The (updated) patch avoids looking up private attributes in the category, avoids some needless "hasattr" calls, and gains additional speed by cythenising "raise_attribute_error".

comment:5 Changed 12 years ago by Simon King

Status: needs_reviewneeds_work
Work issues: Test for raise_attribute_error

I need to further update the patch: Of course, after cythonising raise_attribute_error, the doctest of that function fails, because one needs a Python function calling it.
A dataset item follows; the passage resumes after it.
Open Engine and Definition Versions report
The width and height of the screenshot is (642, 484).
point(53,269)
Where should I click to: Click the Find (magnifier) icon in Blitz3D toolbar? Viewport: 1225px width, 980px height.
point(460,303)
Changed 12 years ago by Simon King

Attachment: 10467attribute_lookup.patch added

Speedup for attribute lookup of Parents and Elements

comment:6 Changed 12 years ago by Simon King

Status: needs_workneeds_review
Work issues: Test for raise_attribute_error

The patch is updated, the doctests should now pass.
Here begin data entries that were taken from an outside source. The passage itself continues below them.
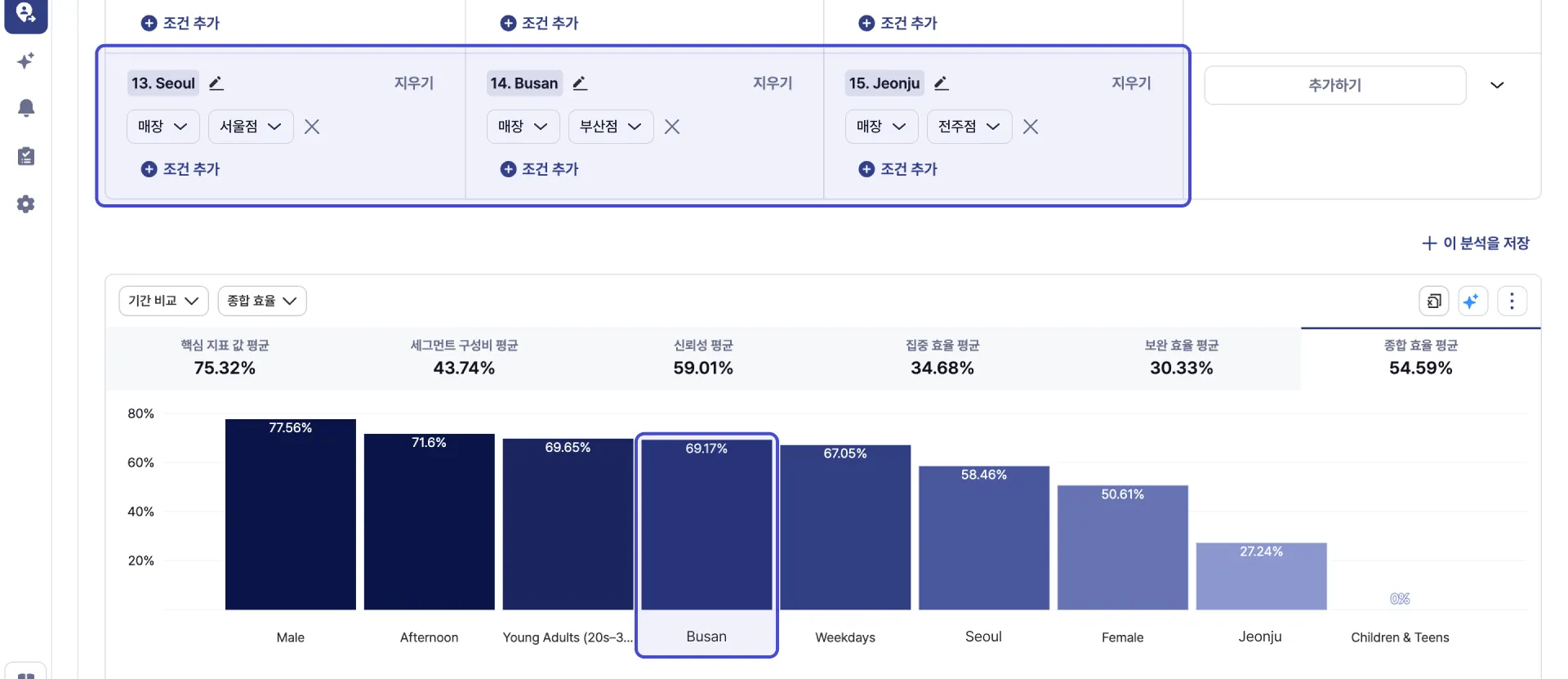Open the chart three-dot more menu
The image size is (1568, 679).
click(1512, 302)
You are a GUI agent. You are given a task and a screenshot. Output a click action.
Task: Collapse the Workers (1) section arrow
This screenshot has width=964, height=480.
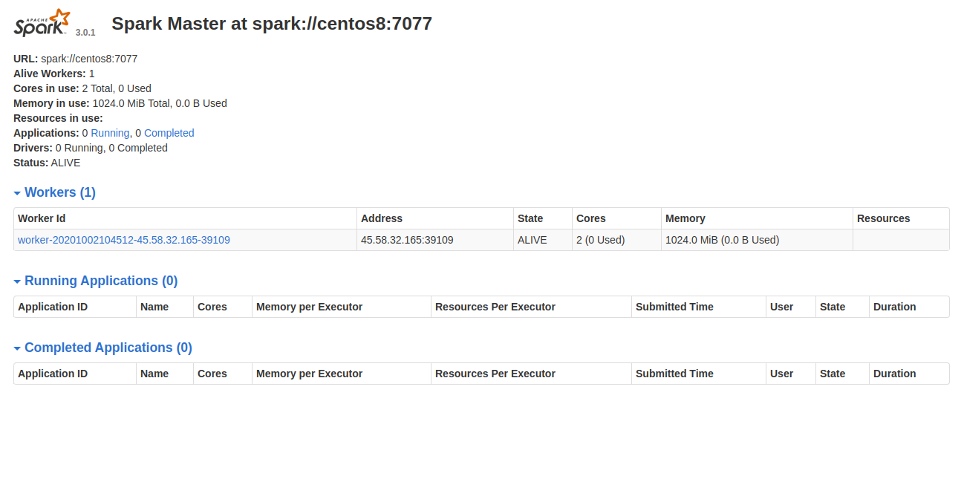click(x=17, y=193)
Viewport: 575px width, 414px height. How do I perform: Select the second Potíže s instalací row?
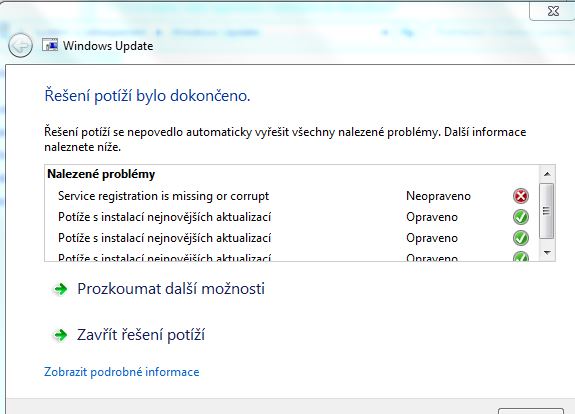(292, 238)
comment:7 Changed 12 years ago by Robert Bradshaw

Status: needs_reviewneeds_work

Mostly looks good. My only request is that in the repr and interface_init functions that an attribute error not be caught over the call into the sub-function, as that is not the intended behavior (and, speaking from first-hand experience, leads to un-intuitive to debug errors, particularly in methods like repr).

Changed 12 years ago by Robert Bradshaw

comment:8 Changed 12 years ago by Robert Bradshaw

Status: needs_workneeds_review

Positive review to everything but my own (tiny) patch.

comment:9 in reply to:  7 Changed 12 years ago by Simon King

Replying to robertwb:

Mostly looks good. My only request is that in the repr and interface_init functions that an attribute error not be caught over the call into the sub-function, ...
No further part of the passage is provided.